ARRS 2022 Abstracts


E1982. Ensuring Your LI-RADS Reporting is in MiNT Condition; A Mnemonic for the Often Overlooked LI-RADS Decision Tree
  1. Deborah Kennedy; University of New Mexico
  2. Masoud Shiehmorteza; University of New Mexico
  3. Steven Eberhardt; University of New Mexico
  4. Nandan Keshav; University of New Mexico
The development of the Liver Reporting and Data System (LI-RADS) has greatly standardized imaging reports for liver lesions in patients at risk for hepatocellular carcinoma (HCC). To ensure there is continued consistency in image interpretation and reporting, one must understand the basics of the LI-RADS grading system, which includes understanding the difference between the decision tree and the decision table. The LI-RADS decision tree is the initial LI-RADS scoring step; however, it is often overlooked because it consists of seemingly unrelated categories. These categories are LR-M, which represents non HCC-malignancies; LR-NC, which represents non-characterizable lesions due to inadequate imaging; and LR-TIV, which represents tumor within a vein. This educational research emphasizes the importance of proper characterization by initially utilizing the LI-RADS decision tree.

Educational Goals / Teaching Points
This exhibit will provide a unique mnemonic for remembering the categories within the LI-RADS decision tree. The mnemonic is “MiNT,” where M represents LR-M, N represents LR-NC, and T represents LR-TIV. Additionally, the LR-M category represents a hepatic lesion that has a significant possibility of being a malignancy other than HCC. There are several imaging features that distinguish LR-M lesions from HCC lesions, and these features can be remembered with the alliteration “M,” for LR-M category. These key imaging features are “marginal” (rim arterial phase hyperenhancement, rim restricted diffusion, rim washout); “mottled” appearance (infiltrative lesions); and “marked” (marked restricted diffusion).

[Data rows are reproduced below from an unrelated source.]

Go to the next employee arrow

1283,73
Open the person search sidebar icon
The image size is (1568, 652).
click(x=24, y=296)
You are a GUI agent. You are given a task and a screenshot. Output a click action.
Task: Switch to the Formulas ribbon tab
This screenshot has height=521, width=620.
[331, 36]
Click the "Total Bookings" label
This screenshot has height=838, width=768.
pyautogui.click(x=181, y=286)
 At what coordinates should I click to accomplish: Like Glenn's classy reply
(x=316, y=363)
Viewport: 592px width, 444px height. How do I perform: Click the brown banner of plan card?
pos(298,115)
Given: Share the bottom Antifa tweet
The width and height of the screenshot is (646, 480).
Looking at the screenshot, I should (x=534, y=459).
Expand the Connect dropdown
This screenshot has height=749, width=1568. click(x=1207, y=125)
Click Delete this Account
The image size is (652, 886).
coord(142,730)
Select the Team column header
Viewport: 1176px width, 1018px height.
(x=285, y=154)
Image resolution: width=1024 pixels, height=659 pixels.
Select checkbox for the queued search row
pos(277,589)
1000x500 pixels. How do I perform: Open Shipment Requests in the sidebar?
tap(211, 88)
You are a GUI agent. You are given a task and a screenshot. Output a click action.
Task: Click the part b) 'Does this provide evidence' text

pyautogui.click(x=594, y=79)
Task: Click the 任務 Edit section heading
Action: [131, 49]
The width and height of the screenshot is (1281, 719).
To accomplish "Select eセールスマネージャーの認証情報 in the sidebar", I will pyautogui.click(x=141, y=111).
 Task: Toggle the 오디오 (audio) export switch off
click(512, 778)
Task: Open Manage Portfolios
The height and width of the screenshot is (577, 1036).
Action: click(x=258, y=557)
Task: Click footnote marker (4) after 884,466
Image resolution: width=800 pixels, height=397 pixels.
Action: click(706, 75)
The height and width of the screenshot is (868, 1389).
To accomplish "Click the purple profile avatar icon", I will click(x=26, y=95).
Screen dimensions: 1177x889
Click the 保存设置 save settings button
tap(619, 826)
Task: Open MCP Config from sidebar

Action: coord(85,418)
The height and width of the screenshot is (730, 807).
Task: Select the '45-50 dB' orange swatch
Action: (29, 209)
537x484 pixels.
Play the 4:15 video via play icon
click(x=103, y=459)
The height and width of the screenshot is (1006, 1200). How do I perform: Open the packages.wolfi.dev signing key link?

Key Anatomic/Physiologic Issues and Imaging Findings/Techniques
In this presentation, several multiphase imaging examples will be given of lesions within each MiNT category to better recognize and accurately categorize these intrahepatic lesions. Additionally, multiphase imaging examples will be shown of the main LR-M subgroups for easier identification and classification.

This educational review aims at helping simplify the LI-RADS categorization for learners by utilizing the MiNT mnemonic and LR-M, “M” alliteration. Remember that every radiologist wants his or her report to be in “MiNT” condition before diagnosing a patient with HCC.